AI Article Synopsis

  • The study aimed to assess the obstetric outcomes and urological complications related to asymptomatic bacteriuria (AB) in pregnant women using different diagnostic criteria.
  • A total of 225 pregnant women participated, categorized into five groups based on their urine culture outcomes and treatment decisions, with factors like preterm birth and preeclampsia analyzed across these groups.
  • Findings indicated that preterm birth was more common in all groups with AB, while preeclampsia was particularly prevalent in certain groups, though no significant differences were noted in complications such as hypertension or amnionitis.

Article Abstract

Aim: To study obstetric outcomes and urological complications using various diagnostic criteria for asymptomatic bacteriuria (AB) in pregnant women.

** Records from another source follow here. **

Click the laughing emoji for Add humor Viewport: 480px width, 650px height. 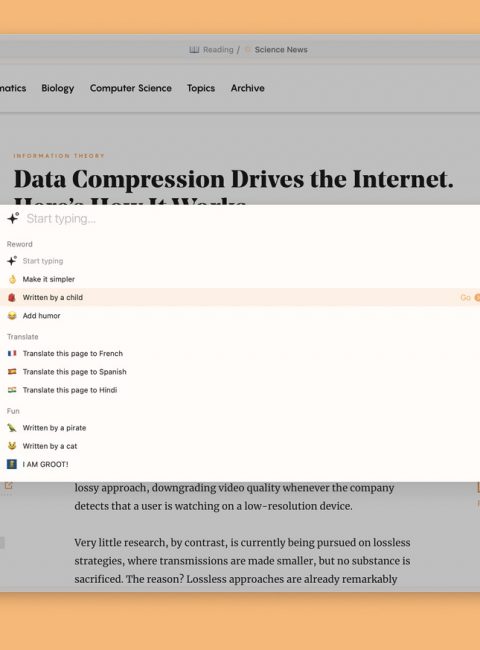click(12, 315)
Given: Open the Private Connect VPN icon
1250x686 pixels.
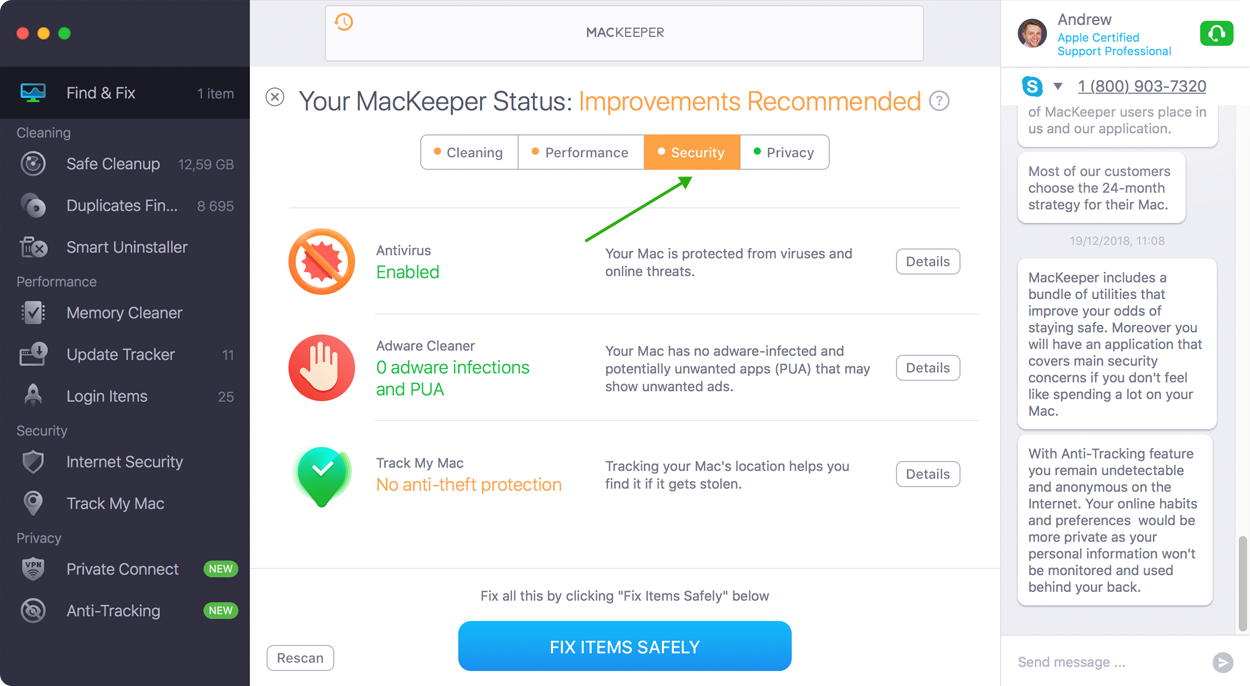Looking at the screenshot, I should click(33, 569).
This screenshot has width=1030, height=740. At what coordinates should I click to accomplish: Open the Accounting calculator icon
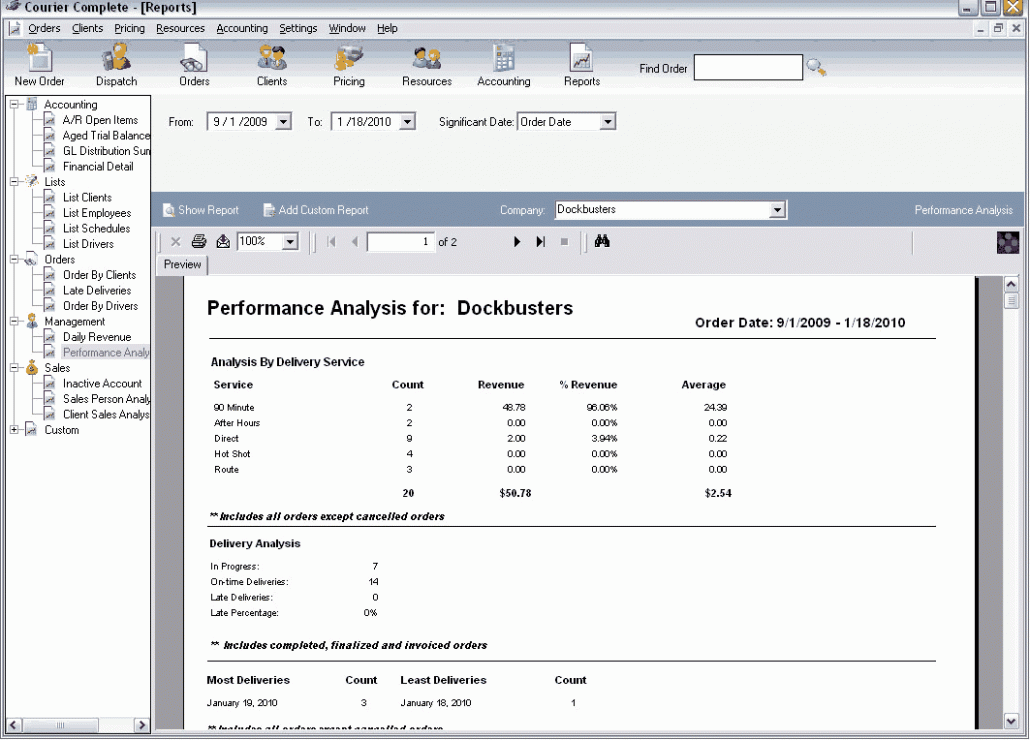(503, 62)
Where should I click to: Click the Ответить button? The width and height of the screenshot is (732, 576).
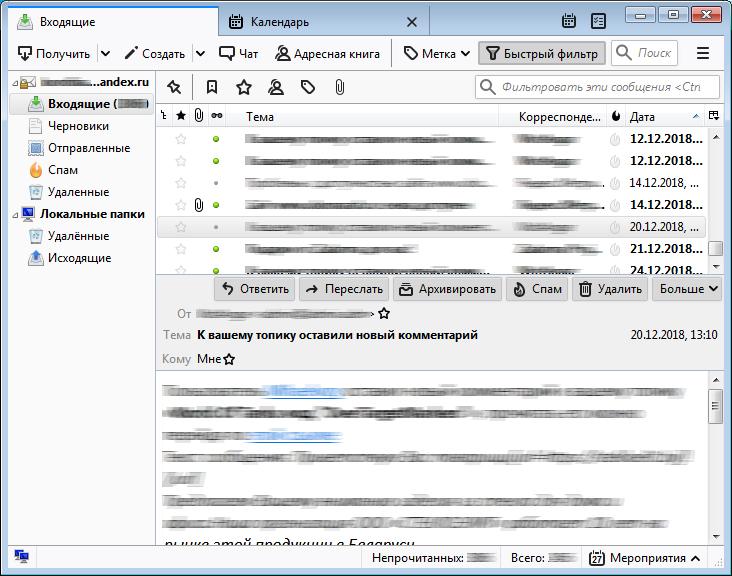254,289
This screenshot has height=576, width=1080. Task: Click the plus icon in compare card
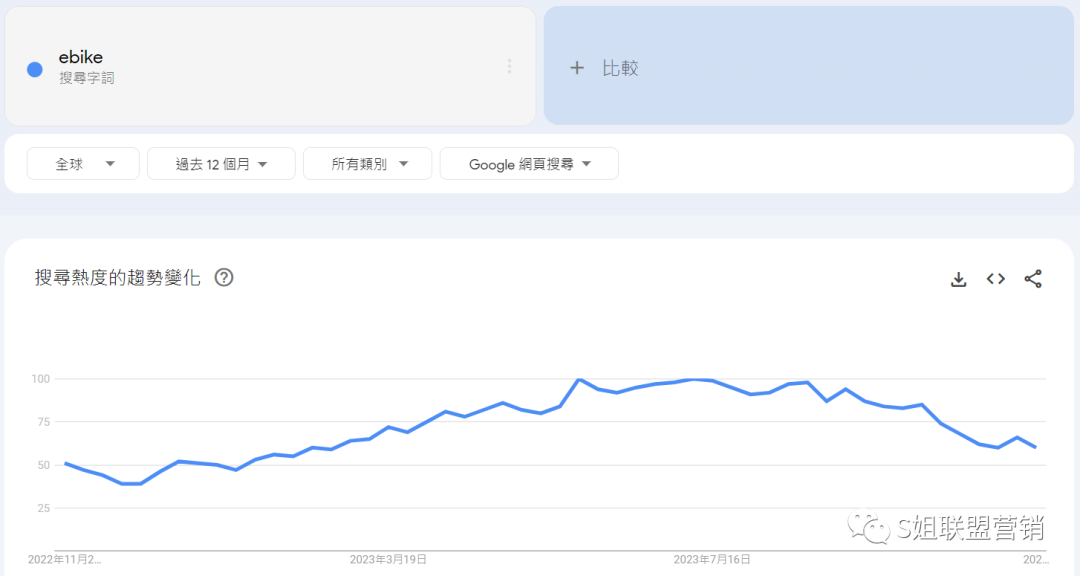pos(576,68)
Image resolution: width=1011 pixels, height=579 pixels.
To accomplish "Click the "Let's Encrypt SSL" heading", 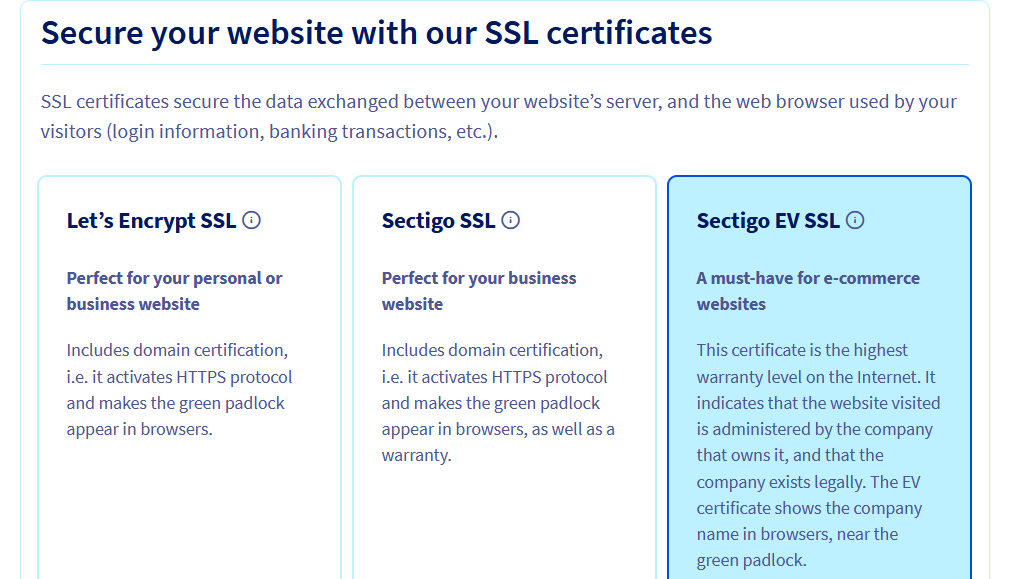I will [152, 220].
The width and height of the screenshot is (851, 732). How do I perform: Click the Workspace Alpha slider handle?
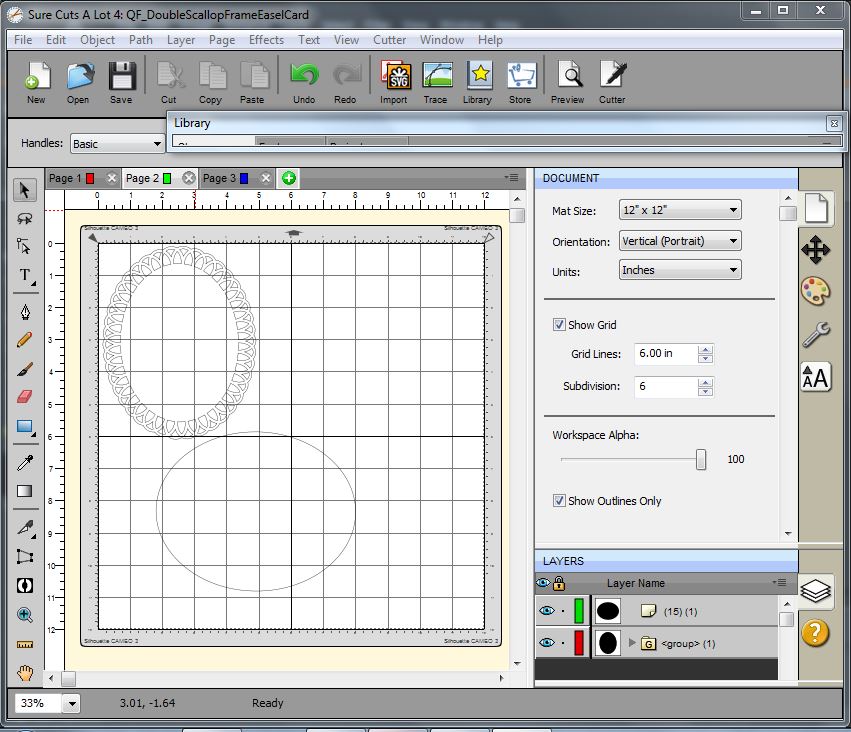701,459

Materials And Methods: A multicenter, retrospective, non-interventional, descriptive, parallel-group study was carried out. A total of 225 pregnant women with AB aged 18 to 45 years were included. They underwent bacteriological examination of urine. After the examination, patients were divided into 5 groups. Group 1 (n=82) included patients with 1 urine culture and antimicrobial treatment. Group 2 (n=57) included patients with 2 urine cultures and antimicrobial treatment. Group 3 (n=16) included patients with positive criteria for bacteriuria, but who refused treatment. In group 4 (n=51), there were women with uncomplicated pregnancy. Group 5 (n=19) included patients with bacteriuria, which did not meet the criteria for AB (<105).

Results: Based on the results of 225 patients (average age 28+/-5.5 years), preterm birth occurred significantly more often in all groups when AB was detected, regardless of treatment, in comparison with a normal pregnancy. In patients of groups 2, 3, 5, preeclampsia was significantly more common. There were no significant differences in complications such as arterial hypertension and amnionitis. Urological complications. The degree of AB and administration of treatment did not affect the incidence of pyelonephritis or obstetric outcomes. However, in group 1 there was a weak tendency towards a more frequent development of pyelonephritis in the 3rd trimester.